5) Our voice can be used to contend, as it were, in battle. Much of the early history of our Republic is recounted in the use of words-of-power in the struggle for our new nation. Currently the patriot, Patrick Henry is being remembered - even by the US Postal Service! (Yes, the Mail once primarily transmitted important words.)
6) Then there is that speaking in the face of those who may not welcome our voice. I’m referring to the common phrase, “speaking truth to power,” which involves speaking critically to authority. The original concept comes through the Quaker tradition, which implies a willingness to speak one’s truth and stand defenselessin the winds that then may blow from the corridors of power.

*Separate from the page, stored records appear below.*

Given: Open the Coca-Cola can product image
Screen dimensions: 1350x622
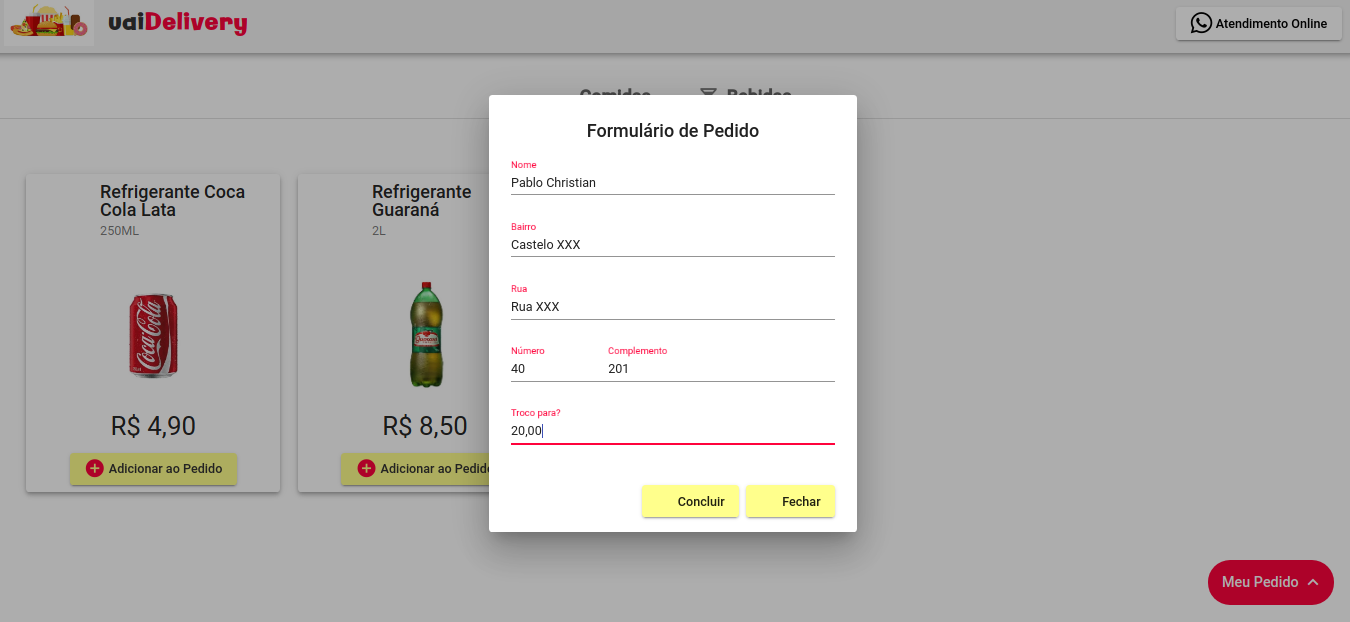Looking at the screenshot, I should click(x=153, y=334).
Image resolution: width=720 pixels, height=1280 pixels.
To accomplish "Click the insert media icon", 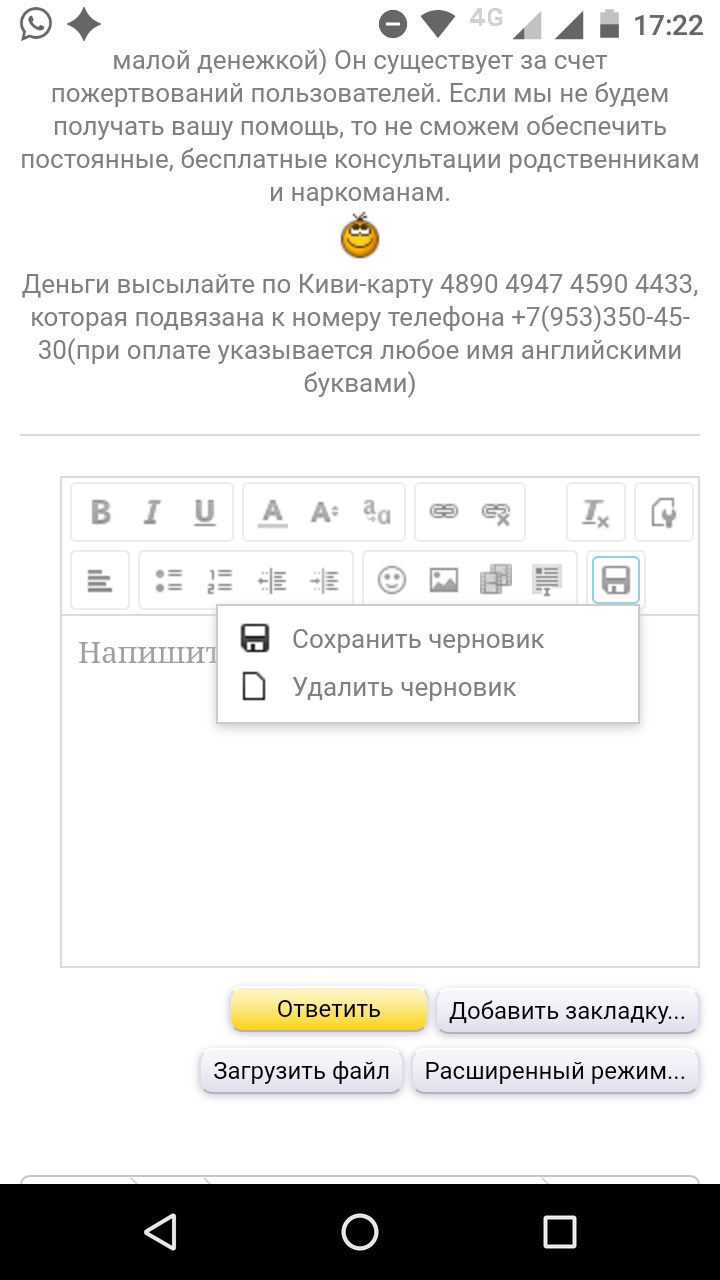I will (496, 580).
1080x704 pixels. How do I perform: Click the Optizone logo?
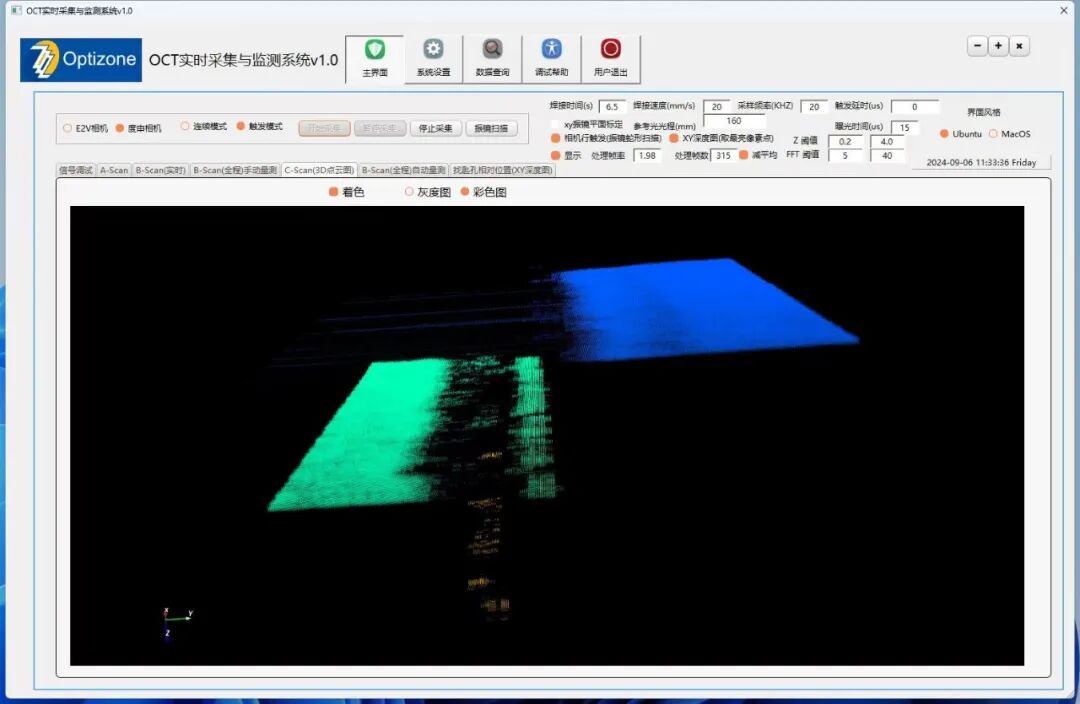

7) So now the circle stands complete. Having one’s voice begins to involve one’s vulnerability. To speak only in safety is rarely to speak one’s own voice. One’s own true voice may speak on behalf of the safety of others, but not for oneself.
A compelling lesson emerges. It feels like awaking from a long sleep:
Like love - having it always risks the losing of it. As love matures, so increases the acceptance and agony of it’s loss. As we mature in the gaining of our own voice, so does the risk, and the glory, of losing - everything.
"Magic Words" after Nalungiaq - from Robert Bly's News of the Universe, (San Francisco: Sierra Club Books, 1980), p.258: [from Edward Field: "Magic Words," after Nalungiaq. From Songs and Stories of the Netsilik Eskimos, edited by Edward Field.]
Now, my voice is once again clear.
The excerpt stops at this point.